Donnes Gedicht kann jedoch auch als Ausdruck der Gefühle einer Frau gelesen werden, die unter einer unerwiderten Liebe leidet. Alitzer zufolge “ist in ‘A Valediction: Forbidding Mourning’ ist es die Beständigkeit der Frau, ihre Festigkeit wie der feste Fuß des Kompasses, der den Kreis perfekt macht und die Rückkehr des wandernden Fußes (des Dichters) sicherstellt” (Alitzer 81). In der Tat wird man bei näherer Betrachtung des Gedichts feststellen, dass in den folgenden Zeilen eine Frau dargestellt wird, die geduldig auf den wandernden Dichter wartet:

“Und wenn sie auch in der Mitte sitzt, so lehnt sie sich doch, wenn die andere weit umherschweift, und lauscht ihr, und richtet sich auf, wenn sie nach Hause kommt” (Donne, S. 25-30).

Diese Stelle ist absolut genial, denn es gibt keine Hinweise darauf, wer diejenige ist, die wartet – der Dichter bezeichnet jeden von ihnen als “es” -, aber es ist dennoch klar, dass es eine Frau ist, die auf den eigensinnigen Dichter wartet: “Und lässt mich enden, wo ich begann” (Donne Abs.35).

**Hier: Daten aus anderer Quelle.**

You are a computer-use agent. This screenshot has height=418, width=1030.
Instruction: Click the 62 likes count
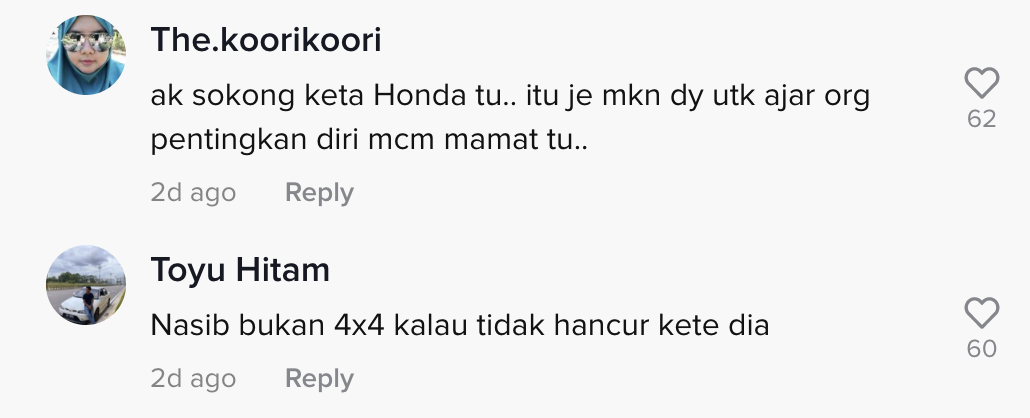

Schließlich ist die Idee eines unendlichen Kreislaufs des Lebens und der Liebe zu erwähnen. Nach Donne ist die Liebe der König eines zeitlosen Gefühls, das den Test der Zeit übersteht und genauso frisch und stark bleibt, wie es zu Beginn der Romanze war:

“So wirst du für mich sein, der ich, wie der andere Fuß, schief laufen muss; Deine Festigkeit macht meinen Kreis gerecht, Und lässt mich enden, wo ich begann” (Donne Abs.32-35).

Donne vermittelt also die Idee, dass die wahre Liebe niemals stirbt. Diese Idee ist zwar nicht ganz originell, funktioniert aber in diesem Gedicht erstaunlich gut, da Donne sie auf eine andere Ebene überträgt, nämlich auf die Ebene der geistigen Beziehungen. So macht der Dichter deutlich, dass, wenn das romantische Flair nachlässt, die Verbindungen zwischen den Menschen, die ineinander verliebt sind, immer noch vorhanden sind, wenn das Paar einige geistige Verbindungen hat.

Daraus lässt sich schließen, dass Donnes Interpretation der Liebe viel erhabener und hochfliegender ist, als es die Gefühle der Normalsterblichen je sein können. Aufgrund des Gegensatzes zwischen dem spirituellen und dem weltlichen Element in dem Gedicht wird die Liebe als ein gesundes Gefühl und gleichzeitig als eine Kombination widersprüchlicher Emotionen vorgestellt, d. h. der Wunsch, die Beziehungen in eine noch intimere Sphäre zu treiben, und der Drang, diese Beziehungen so hoch wie möglich zu erheben und sie von jedem möglichen Element der Vulgarität zu befreien. In seinem Versuch, den Knoten zu lösen, der seit Jahrhunderten in den Köpfen der Menschen existiert, nimmt Donne den Leser mit auf eine spirituelle Reise und macht ihm klar, dass es ein Gleichgewicht zwischen Spiritualität und Leidenschaft gibt, und dieses Gleichgewicht heißt Liebe.

Zitierte Werke

Alitzer, Alma B. Self and Symbolism in the Poetry of Michelangelo, John Donne, and Agrippa d’Aubigne. New York, NY: Springer. 1973. Drucken.

Cavanaugh, Cynthia C. The Circle of Souls in John Donne’s ‘A Valediction Forbidding Mourning’ n. d. Web.

Donne, John. A Valediction: Forbidding Mourning. n. d. Web.